By the end of this page, you will understand the detailed structure of internal nodes, how they guide searches, how they're maintained during tree modifications, and the sophisticated optimizations real databases apply to maximize their efficiency.

Internal Node Structure

An internal node in a B+-tree contains keys and child pointers. The keys serve as separators, defining the boundaries between subtrees. The pointers indicate which child to visit for a given search key.

Physical Layout:

┌────────────────────────────────────────────────────────────┐
│ Header │ P₀ │ K₁ │ P₁ │ K₂ │ P₂ │ ... │ Kₙ │ Pₙ │ Free    │
└────────────────────────────────────────────────────────────┘

Where:

Header: Page metadata (type, entry count, etc.)
P₀: Pointer to leftmost child (keys < K₁)
Kᵢ: Separator key
Pᵢ: Pointer to child for keys ≥ Kᵢ and < Kᵢ₊₁
Pₙ: Pointer to rightmost child (keys ≥ Kₙ)

Note the asymmetry: there's always one more pointer than keys. If a node has n keys, it has n+1 child pointers.

Internal Node Components
Component	Size	Description
Page Header	16-64 bytes	Page ID, type flag, entry count, LSN
Leftmost Pointer (P₀)	8 bytes	Points to children with keys < first separator
Separator Key (Kᵢ)	Variable	Divides key space between Pᵢ₋₁ and Pᵢ children
Child Pointer (Pᵢ)	8 bytes	Points to child containing keys ≥ Kᵢ
High Key (optional)	Variable	Max key in subtree (for B-link trees)
Right Sibling (optional)	8 bytes	Link to right sibling (for B-link trees)

Keys Are Separators, Not Data

Unlike in B-trees where internal node keys correspond to actual data records, B+-tree internal keys are purely navigational. They need only be sufficient to correctly route searches—they don't need to match any specific data record exactly.

Search Routing Mechanics

When a search reaches an internal node, it must determine which child pointer to follow. This decision is made by comparing the search key against the separator keys.

Routing Algorithm:

find_child(internal_node, search_key):
    keys = internal_node.keys         // [K₁, K₂, ..., Kₙ]
    pointers = internal_node.pointers // [P₀, P₁, P₂, ..., Pₙ]
    
    // Binary search for first key > search_key
    i = binary_search_upper(keys, search_key)
    
    // Follow pointer Pᵢ
    return pointers[i]

Detailed Semantics:

Given keys [K₁, K₂, K₃] and pointers [P₀, P₁, P₂, P₃]:

If search_key is...	Follow pointer...	Why
< K₁	P₀	Key is less than all separators
≥ K₁ and < K₂	P₁	Key is in K₁'s subtree
≥ K₂ and < K₃	P₂	Key is in K₂'s subtree
≥ K₃	P₃	Key is greater than all separators

Binary Search Within Nodes:

With potentially hundreds of keys per internal node, linear search would be inefficient. Internal node search uses binary search for O(log m) comparisons, where m is the number of keys.

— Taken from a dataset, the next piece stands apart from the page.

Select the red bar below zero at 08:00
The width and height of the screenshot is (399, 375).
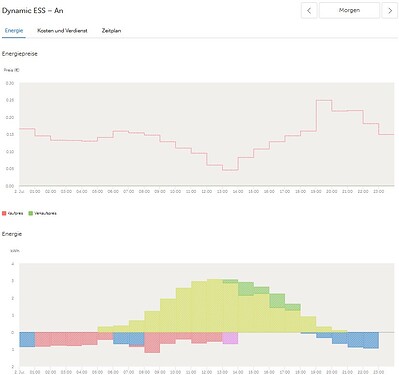(x=152, y=342)
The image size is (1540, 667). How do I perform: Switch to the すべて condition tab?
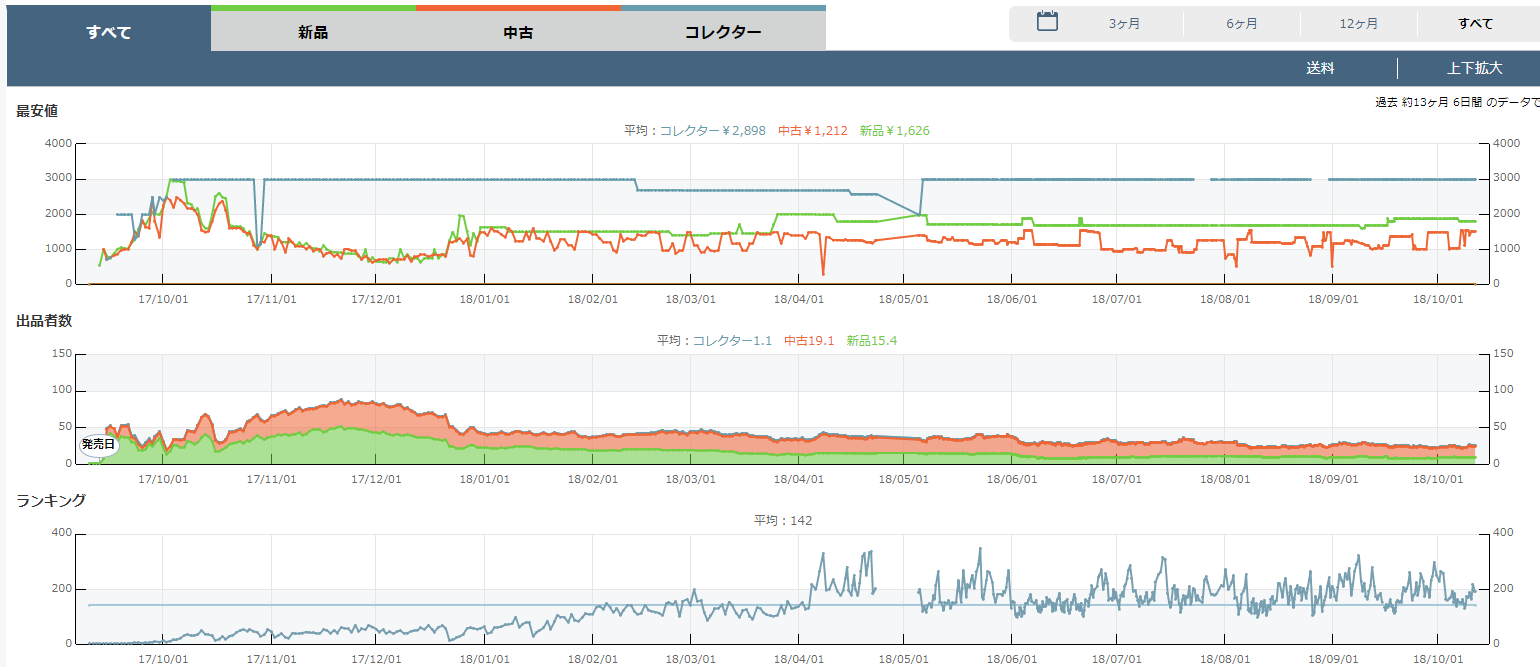[109, 32]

Example: An internal node with 200 keys requires at most 8 comparisons (log₂ 200 ≈ 7.6).

SIMD Optimization:

Modern databases use SIMD (Single Instruction, Multiple Data) instructions to search internal nodes even faster:

Load 4-8 keys simultaneously into vector registers
Compare against search key in parallel
Identify correct slot without sequential comparisons

This reduces internal node search time to near-constant, making tree traversal dominated by I/O rather than CPU.

Comparison Semantics Vary

Different implementations use slightly different comparison semantics (< vs ≤). What matters is consistency: the tree build and search must use the same convention. The splitting algorithm must ensure keys end up in the subtree where search will find them.

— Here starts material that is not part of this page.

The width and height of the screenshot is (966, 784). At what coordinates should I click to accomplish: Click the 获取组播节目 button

How Internal Nodes Are Built

Internal nodes are created and modified through splits and merges. Understanding these operations clarifies how the tree structure evolves.

Initial State:

When a B+-tree is first created, it consists of a single leaf node (which is also the root). The first internal node appears when this root leaf splits.

Leaf Split Creates Internal Structure:

Before (single root leaf):
        [10, 20, 30, 40]  ← Root and only leaf

Insert key 25 causes split:

                [30]         ← New internal root
               /    \
        [10, 20, 25]  [30, 40]  ← Two leaf nodes

Step by Step:

Leaf [10, 20, 30, 40] is full; inserting 25 causes split
Split produces two leaves: [10, 20, 25] and [30, 40]
Separator key 30 (first key of right leaf) is copied up
New internal node is created as root, containing [30]
New root's pointers: P₀ → left leaf, P₁ → right leaf

Internal Node Split:

When an internal node overflows (too many keys after a child split), it too must split:

Before:
        [30, 50, 70]         ← Internal node is full
       /   |    |    \
     ...  ...  ...  ...      ← Children

Child split adds key 60:

        [30, 50, 60, 70]     ← Now overflows
       /   |    |   |   \
     ...  ... ... ...  ...   ← Children

Internal split:

              [50]            ← Middle key moves up to parent
             /    \
        [30]      [60, 70]    ← Two internal nodes
       /   \     /   |   \
     ...  ... ...  ...  ...   ← Children redistributed

Key Difference: In internal node splits, the middle key moves to the parent (unlike leaf splits where it's copied). This maintains the invariant that each key appears exactly once in internal nodes.

Copy vs. Move Semantics

Leaf splits: separator key is COPIED up (key remains in right leaf). Internal splits: separator key MOVES up (key is removed from split node). This distinction is fundamental and a common source of implementation bugs.

Internal Node Merging

When deletions cause an internal node to fall below minimum occupancy, it must either borrow keys from a sibling or merge with a sibling.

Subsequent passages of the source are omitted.